Retype the items word for word, starting at the very beginning and ending with the line that contains "point(173,50)".

Pointing records for text and elements
---*---

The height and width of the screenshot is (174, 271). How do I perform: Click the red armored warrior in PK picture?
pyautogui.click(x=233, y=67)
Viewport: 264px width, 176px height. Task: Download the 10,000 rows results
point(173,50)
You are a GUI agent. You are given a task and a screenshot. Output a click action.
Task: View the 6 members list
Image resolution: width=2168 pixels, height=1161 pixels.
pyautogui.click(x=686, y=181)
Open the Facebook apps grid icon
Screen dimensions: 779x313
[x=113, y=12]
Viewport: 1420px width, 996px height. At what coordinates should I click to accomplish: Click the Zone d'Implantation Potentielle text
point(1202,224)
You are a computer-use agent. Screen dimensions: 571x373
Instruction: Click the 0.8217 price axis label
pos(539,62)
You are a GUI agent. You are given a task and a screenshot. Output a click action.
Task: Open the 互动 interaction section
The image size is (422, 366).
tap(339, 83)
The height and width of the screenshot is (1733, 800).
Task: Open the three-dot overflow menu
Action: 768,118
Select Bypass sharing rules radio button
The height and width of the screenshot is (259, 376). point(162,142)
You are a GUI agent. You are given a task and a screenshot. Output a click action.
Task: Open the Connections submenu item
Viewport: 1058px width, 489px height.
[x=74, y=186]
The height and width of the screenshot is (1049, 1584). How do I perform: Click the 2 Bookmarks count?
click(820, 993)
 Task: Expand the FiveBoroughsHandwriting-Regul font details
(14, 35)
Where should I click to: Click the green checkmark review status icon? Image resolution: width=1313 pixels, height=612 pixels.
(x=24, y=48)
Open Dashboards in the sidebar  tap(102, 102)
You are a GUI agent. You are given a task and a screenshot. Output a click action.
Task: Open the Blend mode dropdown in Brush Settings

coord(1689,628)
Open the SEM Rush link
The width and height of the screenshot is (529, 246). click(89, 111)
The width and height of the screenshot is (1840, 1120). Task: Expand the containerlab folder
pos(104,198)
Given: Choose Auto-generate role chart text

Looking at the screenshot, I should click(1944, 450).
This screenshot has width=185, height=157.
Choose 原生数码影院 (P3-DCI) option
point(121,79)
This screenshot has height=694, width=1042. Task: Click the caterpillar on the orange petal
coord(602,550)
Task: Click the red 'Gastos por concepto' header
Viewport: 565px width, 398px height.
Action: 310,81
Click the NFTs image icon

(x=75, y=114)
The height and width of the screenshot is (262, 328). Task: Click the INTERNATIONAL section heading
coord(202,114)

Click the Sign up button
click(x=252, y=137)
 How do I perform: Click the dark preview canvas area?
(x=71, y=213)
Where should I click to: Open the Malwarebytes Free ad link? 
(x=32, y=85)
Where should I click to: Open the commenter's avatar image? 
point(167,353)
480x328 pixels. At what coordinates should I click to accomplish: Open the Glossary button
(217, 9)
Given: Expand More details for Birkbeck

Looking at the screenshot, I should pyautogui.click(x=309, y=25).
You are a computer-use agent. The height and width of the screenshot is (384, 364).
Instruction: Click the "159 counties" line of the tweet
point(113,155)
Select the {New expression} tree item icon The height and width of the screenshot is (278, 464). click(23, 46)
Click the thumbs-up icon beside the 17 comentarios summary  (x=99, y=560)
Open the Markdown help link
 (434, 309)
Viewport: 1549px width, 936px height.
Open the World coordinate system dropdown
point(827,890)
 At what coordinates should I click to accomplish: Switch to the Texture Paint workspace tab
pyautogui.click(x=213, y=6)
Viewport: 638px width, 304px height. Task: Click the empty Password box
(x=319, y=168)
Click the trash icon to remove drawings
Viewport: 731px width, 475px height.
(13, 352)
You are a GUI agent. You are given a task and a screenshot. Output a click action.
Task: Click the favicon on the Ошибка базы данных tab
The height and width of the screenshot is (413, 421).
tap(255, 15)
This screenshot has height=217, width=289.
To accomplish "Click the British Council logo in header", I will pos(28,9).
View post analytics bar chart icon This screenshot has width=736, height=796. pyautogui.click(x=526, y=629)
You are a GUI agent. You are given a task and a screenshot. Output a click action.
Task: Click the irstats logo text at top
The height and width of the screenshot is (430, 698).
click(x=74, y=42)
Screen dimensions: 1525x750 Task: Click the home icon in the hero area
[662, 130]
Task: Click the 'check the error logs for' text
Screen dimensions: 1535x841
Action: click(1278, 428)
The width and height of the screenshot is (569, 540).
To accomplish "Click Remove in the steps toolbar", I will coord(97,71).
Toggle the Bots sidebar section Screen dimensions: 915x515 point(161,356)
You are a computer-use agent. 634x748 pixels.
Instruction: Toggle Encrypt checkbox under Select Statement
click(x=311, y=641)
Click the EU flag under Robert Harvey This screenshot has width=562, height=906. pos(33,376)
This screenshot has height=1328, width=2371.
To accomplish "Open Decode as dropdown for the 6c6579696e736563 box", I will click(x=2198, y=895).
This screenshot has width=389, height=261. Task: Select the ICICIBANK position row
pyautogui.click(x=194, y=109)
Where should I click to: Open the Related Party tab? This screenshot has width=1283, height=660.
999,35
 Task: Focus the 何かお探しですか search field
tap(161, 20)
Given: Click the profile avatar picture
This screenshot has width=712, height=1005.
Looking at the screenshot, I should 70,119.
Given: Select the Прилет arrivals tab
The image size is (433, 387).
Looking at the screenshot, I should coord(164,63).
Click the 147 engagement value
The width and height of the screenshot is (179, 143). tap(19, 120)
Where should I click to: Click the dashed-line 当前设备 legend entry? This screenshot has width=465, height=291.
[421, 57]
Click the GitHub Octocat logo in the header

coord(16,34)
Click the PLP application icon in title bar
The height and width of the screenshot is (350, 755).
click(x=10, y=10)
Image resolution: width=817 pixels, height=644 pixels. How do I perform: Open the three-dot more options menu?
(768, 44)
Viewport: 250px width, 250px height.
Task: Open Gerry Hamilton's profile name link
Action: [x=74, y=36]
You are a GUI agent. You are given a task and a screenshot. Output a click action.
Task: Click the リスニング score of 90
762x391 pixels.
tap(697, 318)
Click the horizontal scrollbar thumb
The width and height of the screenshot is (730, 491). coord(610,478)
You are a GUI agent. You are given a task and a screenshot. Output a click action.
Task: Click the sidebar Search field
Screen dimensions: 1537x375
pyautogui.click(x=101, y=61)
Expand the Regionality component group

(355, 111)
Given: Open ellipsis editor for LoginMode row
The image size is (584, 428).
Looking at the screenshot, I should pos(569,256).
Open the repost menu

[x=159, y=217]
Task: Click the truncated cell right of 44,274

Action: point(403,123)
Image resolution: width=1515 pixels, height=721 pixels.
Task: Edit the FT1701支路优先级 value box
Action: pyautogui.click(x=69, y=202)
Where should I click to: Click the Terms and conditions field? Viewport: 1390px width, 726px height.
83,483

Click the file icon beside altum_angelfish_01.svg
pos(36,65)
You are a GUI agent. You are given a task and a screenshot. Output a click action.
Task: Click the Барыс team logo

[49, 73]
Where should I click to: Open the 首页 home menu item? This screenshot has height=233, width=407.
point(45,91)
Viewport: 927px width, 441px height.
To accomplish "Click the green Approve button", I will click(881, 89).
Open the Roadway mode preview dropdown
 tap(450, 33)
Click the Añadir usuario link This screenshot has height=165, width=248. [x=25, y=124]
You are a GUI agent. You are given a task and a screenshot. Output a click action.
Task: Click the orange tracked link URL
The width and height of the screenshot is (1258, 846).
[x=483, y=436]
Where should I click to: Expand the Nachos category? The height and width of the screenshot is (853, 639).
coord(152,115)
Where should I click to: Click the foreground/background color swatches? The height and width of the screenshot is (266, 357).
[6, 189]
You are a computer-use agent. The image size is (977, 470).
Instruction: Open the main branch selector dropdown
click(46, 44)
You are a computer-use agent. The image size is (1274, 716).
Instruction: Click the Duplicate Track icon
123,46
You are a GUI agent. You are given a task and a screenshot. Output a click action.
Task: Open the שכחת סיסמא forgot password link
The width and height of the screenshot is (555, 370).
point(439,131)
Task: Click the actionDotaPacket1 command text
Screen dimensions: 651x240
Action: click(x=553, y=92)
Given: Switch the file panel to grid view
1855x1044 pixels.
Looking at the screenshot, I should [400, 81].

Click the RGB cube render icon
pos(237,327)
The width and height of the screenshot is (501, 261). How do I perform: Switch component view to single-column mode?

---*---

» **Exercise response**
The height and width of the screenshot is (174, 271). How do I perform: Click the red armored warrior in PK picture?
pyautogui.click(x=233, y=67)
Viewport: 264px width, 176px height. Task: Download the 10,000 rows results
point(173,50)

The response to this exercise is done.